Déjà à l’époque on commençait à entendre parler de lui comme un vrai showman et comme quelqu’un avec un bel avenir dans le milieu. Depuis, il n’a fait que monter en puissance. En 2017 il a été le soliste du concert annuel BBC Proms pour lequel il a travaillé sur la composition de John Fordham. Clairement c’est une tête montante, impossible à classer mais que tout le monde reconnait comme vraiment talentueux.

Voici un extrait de son solo au BBC Prom qui montre bien ce dont il LeoP est capable en solo mais aussi en tant que soliste d’un orchestre :

Début du show

Quand ils arrivent sur scène, l’ambiance change directement. On a droit à un vrai show : du début à la fin, ils enchainent les musiques toujours plus rythmées. Et c’est tout en cadence que le public bouge dans tous les sens. Le concert monte en crescendo, LeoP, comme à son habitude, nous fait le spectacle, il danse avec son saxo, il saute dans tous les sens.

 

Je suis agréablement surprise par les sons que je ne connaissais pas. On se croirait en boite mais avec une meilleure musique. Ils ont appelé leur genre le « bass house », cette appellation correspond bien à ce qu’on entend. Le public, moi comprise, est totalement dans l’ambiance et danse sur les sonorités du saxo.
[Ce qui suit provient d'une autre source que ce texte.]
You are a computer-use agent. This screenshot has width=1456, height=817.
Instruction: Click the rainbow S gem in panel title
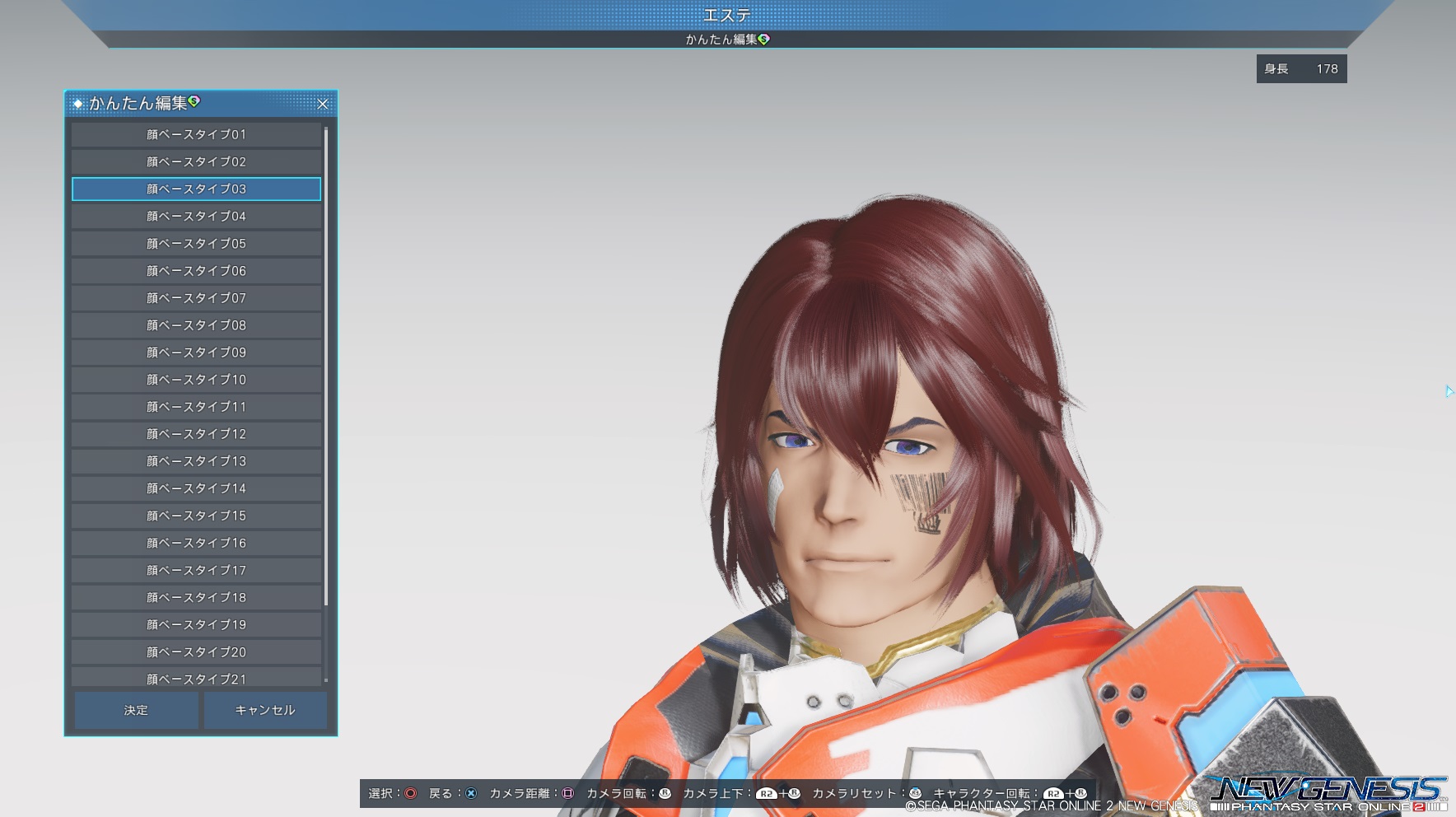point(194,101)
La qualité des musiciens se doit d’être soulignée : LeoP et Matt Doe jouent comme s’ils avaient 4 poumons disponibles, ils enchainent les longues phrases sans problèmes et le pire c’est qu’on dirait que c’est facile ! Leur technique de jeu est vraiment impressionnante.

King of Sludge, lui, est en transe. Il joue comme un forcené, les yeux au ciel, emporté par la musique et l’énergie que le public envoie.

Plus tard il nous parle de passion, de suivre sa voie sans penser aux conséquences, d’être vrai envers soi-même. Il est perché dans sa manière de raconter les choses mais ce qu’il dit est cohérent avec leur approche de la musique.

Quand ils entament la « dernière musique », Matt Doe abandonne sa trompette pour un pad et ils balancent la meilleure chanson de la soirée.

 

Pour le recall, ils se font attendre. King of Sludge se couche et fait sa diva. Et ils terminent donc ce concert avec la chanson de leur dernier clip : Bedford. Et là, le choc, la chanson que j’entends en live et sur laquelle tout le public danse n’a rien à voir avec la version du clip. C’est beaucoup plus house, beaucoup plus punchy, mieux quoi.

 

Ainsi, le concert est terminé. C’était un concert plein d’énergie, de punch, sans oublier les parties suaves dues à LeoP et son saxophone. C’est définitif, ce groupe il faut le voir en concert pour le comprendre et le sentir. Je ne peux que regretter le fait qu’ils n’aient pas d’album live pour pouvoir apprécier leur musique à leur maximum.